As before, can then estimate the parameters by MCMC (you might want to increase `niter`):
```{r stable_smcmc}
stable_sl <- smcmc(stable_sl, 
                   initPar = c(alpha = log(1.7), beta = -0.1, gamma = log(1.3), delta = 1.5),
                   niter = 2,
                   burn = 0,
                   priorFun = function(input, ...) { 
                                 dunif(input[1], log(1), log(2), log = TRUE) + 
                                 dunif(input[2], -1, 1, log = TRUE) 
                                 }, 
                   propCov = diag(c(0.1, 0.1, 0.1, 0.1))^2, 
                   targetRate = 0.25,
                   nsim = 200)
# plot(stable_sl, trans = c("alpha" = "exp", "gamma" = "exp"))
```
By slicing the likelihood we check whether the model is well identified:
```{r}
slice(object = stable_sl, 
      ranges = list("alpha" = log(seq(1.2, 1.9, by = 0.05)), 
                    "beta"  = seq(-0.5, 0.5, by = 0.05),
                    "gamma" = log(seq(0.5, 1.9, by = 0.05)),
                    "alpha" = seq(1.1, 2.2, by = 0.05)), 
      param = stable_sl@param, 
      trans = list("alpha" = "exp", "gamma" = "exp"),
      nsim = 1000, 
      multicore = TRUE,
      ncores = 2)
```
We probably could do better by putting some more effort in choosing the summary statistics.


References
----------------------------

* Simon N Wood.

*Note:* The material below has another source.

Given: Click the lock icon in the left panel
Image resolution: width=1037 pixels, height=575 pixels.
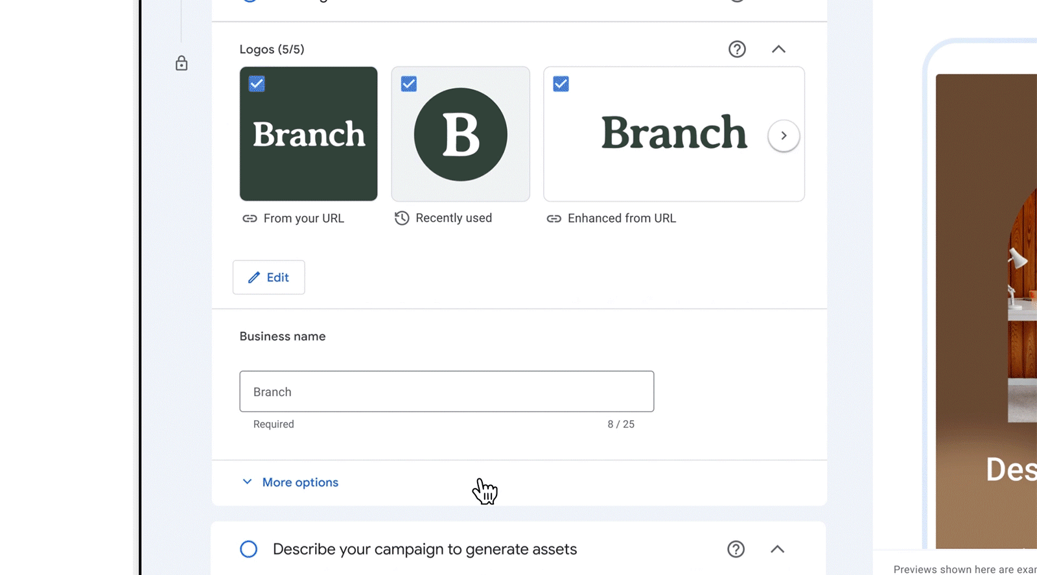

Statistical inference for noisy nonlinear ecological dynamic systems. Nature, 466(7310):1102--1104, 2010.

* Alexander J Nicholson. An outline of the dynamics of animal populations. Australian Journal of Zoology, 2(1):9--65, 1954.

* Diethelm Wuertz, Martin Maechler and Rmetrics core team members. (2013). stabledist: Stable Distribution Functions. R package version 0.6--6.